_To do_:
(1) Could you condense the paragraph beginning "In the wake of recent revelations" in the post on mail-in voting in Ulster County into a short bulleted list that keeps its main facts?
(2) Can you pick up the post on mail-in voting in Ulster County after its last sentence and carry it forward?

_Given passage_:
★ ★ ★ ★
Thursday, February 08, 2007

Getting creative with voting in Ulster County

This could be our first time linking the Kingston Daily Freeman, which this morning ran a story about how some lawmakers are considering the implementation of mail-in voting in Ulster County.

In the wake of recent revelations about the timeline for certification of new electronic voting machines, some in Ulster County want to switch to a system similar to that in Oregon. In 1998, voters in Oregon passed an initiative that introduced postal voting — registered voters are sent a ballot 18 to 14 days before each election, which they fill out and return in a signed “secrecy envelope” via mail or drop off at any county election office or designated drop site.

The advantages of voting by include lower election administration costs and easier access to the franchise by disabled voters. One downside is the possibility of voter fraud, which could in theory be more problematic in an all-mail system than with absentee ballots.
★ ★ ★ ★
_Information provided_:
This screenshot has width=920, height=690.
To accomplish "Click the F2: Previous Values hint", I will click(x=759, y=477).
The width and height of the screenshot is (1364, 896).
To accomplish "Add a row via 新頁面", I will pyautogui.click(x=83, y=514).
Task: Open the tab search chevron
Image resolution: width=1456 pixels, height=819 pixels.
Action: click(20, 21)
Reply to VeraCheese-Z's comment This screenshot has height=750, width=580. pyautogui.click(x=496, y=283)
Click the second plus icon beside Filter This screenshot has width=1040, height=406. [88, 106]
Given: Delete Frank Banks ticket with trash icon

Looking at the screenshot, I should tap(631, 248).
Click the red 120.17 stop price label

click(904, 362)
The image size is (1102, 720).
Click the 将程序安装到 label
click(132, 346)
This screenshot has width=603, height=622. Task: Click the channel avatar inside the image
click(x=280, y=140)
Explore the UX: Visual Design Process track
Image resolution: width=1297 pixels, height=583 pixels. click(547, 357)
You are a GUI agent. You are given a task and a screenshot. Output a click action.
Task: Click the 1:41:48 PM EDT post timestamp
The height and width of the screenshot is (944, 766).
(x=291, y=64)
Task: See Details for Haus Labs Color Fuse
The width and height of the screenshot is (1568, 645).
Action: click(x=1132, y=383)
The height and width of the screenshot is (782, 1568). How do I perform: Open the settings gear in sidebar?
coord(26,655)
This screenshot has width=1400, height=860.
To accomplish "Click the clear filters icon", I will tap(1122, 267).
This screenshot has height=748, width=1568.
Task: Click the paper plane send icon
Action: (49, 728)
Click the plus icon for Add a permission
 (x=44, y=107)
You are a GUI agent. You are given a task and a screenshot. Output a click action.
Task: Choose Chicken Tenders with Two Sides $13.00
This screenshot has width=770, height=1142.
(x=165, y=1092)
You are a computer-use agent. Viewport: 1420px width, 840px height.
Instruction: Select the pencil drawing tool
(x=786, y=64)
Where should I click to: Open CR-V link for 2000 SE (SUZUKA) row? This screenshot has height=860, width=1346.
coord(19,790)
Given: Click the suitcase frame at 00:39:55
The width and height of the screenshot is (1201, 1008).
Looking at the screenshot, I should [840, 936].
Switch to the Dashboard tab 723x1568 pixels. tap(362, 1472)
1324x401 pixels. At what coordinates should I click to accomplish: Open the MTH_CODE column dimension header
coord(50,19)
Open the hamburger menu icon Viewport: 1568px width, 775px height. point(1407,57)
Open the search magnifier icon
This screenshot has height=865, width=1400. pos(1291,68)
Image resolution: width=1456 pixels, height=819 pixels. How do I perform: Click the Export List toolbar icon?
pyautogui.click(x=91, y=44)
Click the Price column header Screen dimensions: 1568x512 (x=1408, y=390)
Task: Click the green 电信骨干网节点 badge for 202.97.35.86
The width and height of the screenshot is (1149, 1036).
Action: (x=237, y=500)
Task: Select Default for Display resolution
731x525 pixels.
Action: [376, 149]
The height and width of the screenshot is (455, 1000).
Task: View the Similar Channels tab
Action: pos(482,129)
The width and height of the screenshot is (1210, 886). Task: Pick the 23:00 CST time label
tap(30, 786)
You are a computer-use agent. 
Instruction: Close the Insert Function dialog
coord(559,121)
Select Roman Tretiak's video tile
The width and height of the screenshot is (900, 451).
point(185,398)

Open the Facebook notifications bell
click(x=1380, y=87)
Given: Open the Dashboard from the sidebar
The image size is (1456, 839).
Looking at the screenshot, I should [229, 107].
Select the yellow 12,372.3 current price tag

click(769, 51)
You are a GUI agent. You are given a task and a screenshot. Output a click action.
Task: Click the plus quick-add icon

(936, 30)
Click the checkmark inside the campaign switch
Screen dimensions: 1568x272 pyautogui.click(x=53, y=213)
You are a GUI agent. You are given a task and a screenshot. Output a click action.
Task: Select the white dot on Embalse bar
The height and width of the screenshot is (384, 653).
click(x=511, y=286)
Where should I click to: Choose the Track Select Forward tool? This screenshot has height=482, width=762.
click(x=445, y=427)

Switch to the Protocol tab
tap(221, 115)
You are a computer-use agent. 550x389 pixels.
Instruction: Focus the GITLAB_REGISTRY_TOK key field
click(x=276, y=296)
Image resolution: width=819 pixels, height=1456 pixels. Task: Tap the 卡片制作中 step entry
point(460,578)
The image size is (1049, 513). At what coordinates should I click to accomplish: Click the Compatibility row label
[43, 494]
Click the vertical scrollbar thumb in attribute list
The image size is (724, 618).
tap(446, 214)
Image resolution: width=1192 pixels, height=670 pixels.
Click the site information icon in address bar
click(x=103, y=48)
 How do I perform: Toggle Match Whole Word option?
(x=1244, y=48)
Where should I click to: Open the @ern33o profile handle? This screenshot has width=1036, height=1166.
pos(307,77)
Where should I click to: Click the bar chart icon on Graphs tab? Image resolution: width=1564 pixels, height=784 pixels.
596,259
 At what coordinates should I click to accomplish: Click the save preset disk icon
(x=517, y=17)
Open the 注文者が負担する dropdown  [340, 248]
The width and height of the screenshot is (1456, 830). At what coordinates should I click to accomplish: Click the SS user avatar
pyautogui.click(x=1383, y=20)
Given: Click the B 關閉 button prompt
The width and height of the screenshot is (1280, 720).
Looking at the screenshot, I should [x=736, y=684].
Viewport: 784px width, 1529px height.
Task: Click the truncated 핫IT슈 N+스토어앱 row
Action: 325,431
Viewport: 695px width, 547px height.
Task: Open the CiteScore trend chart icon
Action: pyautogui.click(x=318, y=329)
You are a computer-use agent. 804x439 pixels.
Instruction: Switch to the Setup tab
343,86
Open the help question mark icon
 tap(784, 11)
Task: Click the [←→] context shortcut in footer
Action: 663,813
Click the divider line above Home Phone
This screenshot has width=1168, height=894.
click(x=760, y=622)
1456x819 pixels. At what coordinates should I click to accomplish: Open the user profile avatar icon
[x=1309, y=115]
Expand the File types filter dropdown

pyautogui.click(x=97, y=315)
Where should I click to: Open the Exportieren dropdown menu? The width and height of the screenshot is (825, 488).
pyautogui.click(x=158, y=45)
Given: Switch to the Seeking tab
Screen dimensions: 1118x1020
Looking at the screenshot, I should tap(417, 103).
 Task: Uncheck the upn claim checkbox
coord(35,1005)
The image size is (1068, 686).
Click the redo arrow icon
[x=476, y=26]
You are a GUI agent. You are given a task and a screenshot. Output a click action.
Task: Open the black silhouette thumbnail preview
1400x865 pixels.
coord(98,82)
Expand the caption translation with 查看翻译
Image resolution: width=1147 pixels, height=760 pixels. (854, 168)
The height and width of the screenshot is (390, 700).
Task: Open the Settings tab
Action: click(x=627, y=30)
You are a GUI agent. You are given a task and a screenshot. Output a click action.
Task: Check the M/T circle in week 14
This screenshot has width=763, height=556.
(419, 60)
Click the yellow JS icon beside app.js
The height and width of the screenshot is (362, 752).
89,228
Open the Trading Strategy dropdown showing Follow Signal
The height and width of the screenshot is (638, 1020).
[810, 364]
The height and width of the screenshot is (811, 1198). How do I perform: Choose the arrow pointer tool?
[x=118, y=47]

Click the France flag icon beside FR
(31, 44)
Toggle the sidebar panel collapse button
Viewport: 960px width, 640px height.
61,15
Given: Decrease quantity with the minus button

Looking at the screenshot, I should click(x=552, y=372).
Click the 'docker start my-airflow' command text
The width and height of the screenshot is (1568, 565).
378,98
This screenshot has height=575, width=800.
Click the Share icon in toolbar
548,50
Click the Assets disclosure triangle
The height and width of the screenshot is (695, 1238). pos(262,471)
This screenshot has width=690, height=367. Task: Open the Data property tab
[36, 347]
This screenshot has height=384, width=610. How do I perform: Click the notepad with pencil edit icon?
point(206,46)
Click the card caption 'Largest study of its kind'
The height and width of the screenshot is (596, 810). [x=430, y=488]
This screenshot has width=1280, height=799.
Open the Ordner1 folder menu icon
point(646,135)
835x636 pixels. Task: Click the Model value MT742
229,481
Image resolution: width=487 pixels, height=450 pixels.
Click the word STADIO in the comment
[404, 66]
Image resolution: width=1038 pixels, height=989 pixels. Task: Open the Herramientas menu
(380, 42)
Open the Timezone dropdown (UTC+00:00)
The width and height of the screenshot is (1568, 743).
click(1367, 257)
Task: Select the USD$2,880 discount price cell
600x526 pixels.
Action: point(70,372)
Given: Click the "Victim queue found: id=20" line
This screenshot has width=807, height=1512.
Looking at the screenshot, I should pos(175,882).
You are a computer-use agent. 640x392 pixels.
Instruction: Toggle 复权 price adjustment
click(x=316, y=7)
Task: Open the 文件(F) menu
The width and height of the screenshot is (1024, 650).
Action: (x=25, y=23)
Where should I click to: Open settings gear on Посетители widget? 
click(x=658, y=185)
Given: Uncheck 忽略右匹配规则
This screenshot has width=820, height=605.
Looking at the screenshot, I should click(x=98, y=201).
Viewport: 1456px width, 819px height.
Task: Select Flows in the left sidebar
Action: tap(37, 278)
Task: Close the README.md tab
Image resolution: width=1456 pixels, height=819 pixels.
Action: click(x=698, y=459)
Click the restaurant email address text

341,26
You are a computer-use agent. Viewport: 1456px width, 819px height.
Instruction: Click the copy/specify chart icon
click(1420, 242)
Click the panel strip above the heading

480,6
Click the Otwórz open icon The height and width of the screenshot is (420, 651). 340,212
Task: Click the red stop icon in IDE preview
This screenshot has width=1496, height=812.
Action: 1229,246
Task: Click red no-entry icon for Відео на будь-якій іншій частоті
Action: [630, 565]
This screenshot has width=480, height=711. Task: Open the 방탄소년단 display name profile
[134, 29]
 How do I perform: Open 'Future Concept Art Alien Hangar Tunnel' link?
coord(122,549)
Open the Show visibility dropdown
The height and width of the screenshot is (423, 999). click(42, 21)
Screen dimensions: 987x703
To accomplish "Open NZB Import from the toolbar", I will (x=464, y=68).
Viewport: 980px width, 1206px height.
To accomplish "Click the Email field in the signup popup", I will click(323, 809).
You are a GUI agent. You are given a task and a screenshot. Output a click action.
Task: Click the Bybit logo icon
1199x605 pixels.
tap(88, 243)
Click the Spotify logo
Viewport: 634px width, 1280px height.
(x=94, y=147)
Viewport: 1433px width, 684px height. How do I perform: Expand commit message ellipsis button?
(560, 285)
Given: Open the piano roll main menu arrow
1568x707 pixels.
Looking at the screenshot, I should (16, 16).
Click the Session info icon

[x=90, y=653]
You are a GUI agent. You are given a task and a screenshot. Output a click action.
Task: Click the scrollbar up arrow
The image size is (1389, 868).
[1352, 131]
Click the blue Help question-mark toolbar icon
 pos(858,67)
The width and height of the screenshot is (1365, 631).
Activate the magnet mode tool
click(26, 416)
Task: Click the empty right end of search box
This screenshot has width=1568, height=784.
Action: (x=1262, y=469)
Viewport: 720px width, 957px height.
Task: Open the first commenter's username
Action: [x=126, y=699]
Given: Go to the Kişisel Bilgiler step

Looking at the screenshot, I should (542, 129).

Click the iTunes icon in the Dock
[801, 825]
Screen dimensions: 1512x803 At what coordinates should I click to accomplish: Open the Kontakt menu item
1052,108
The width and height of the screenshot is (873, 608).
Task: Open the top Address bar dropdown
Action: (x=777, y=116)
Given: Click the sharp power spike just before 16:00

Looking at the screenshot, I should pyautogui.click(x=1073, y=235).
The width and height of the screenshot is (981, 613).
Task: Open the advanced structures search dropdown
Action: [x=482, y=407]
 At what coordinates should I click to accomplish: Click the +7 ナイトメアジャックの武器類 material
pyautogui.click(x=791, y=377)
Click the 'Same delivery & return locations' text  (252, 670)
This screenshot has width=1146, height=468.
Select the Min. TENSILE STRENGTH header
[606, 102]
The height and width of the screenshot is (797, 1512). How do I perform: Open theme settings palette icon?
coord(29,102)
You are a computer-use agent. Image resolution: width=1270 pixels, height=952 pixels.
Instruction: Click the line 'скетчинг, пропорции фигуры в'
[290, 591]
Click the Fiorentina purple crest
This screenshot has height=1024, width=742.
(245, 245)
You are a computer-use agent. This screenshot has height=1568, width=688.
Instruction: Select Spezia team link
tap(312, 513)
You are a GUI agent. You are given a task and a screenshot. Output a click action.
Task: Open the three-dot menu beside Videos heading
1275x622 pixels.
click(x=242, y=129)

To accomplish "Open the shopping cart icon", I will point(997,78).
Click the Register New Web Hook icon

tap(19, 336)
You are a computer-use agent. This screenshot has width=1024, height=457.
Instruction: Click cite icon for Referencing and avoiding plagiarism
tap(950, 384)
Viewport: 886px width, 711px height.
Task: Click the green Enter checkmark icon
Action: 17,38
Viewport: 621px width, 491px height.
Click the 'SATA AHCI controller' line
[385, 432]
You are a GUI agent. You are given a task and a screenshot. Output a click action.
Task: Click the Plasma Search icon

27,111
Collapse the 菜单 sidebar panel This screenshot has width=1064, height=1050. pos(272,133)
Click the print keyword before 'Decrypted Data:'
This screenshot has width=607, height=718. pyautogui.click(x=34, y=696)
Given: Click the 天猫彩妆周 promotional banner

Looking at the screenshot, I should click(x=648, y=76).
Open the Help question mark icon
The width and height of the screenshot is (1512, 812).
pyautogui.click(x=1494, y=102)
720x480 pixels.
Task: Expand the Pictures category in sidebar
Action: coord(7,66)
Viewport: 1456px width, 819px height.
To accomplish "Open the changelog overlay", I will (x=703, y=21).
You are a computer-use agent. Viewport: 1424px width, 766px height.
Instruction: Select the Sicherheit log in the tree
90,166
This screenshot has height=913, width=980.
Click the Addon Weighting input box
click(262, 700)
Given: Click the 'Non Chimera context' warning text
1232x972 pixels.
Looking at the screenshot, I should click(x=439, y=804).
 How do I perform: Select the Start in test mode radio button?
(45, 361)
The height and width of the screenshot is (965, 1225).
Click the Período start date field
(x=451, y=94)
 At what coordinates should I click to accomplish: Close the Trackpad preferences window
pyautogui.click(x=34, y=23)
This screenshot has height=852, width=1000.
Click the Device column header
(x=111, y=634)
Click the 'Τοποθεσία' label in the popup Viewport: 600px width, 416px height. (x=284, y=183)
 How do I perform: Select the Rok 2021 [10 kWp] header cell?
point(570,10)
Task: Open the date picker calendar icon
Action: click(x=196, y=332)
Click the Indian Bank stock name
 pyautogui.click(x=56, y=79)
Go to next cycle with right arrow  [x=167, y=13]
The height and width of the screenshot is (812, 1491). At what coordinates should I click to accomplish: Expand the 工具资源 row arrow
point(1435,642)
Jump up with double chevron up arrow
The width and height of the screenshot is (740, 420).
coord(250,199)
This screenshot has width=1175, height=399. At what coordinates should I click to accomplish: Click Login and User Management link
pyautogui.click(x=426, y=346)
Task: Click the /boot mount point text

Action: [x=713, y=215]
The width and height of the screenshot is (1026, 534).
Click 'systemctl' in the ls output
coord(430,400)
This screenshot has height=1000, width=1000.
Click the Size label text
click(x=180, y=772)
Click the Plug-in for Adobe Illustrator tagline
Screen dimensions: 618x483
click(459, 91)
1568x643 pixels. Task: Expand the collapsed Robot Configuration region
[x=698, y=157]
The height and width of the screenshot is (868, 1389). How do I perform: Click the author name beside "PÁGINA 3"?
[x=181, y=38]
★ ★ ★ ★
_Outputs_:
(1)
- Because of recent revelations about the timeline for certifying new electronic voting machines, some in Ulster County want to adopt a system like Oregon's.
- In 1998, Oregon voters passed an initiative that introduced postal voting.
- Registered voters are sent a ballot 18 to 14 days before each election.
- They return it in a signed "secrecy envelope" by mail, or they drop it off at any county election office or designated drop site.

(2)
But the biggest impediment of all to mail-in voting in Ulster County (or really anywhere in New York)? It is likely illegal and possibly unconstitutional. The state constitution only provides for absentee ballots by mail, and voting machines are required by state Election Law.

While the push for postal voting Ulster County is unlikely to succeed, we do appreciate the creativity and encourage all New Yorkers to get involved in election reform decision-making.

Categories: General, Voting

1 comment:

Anonymous said...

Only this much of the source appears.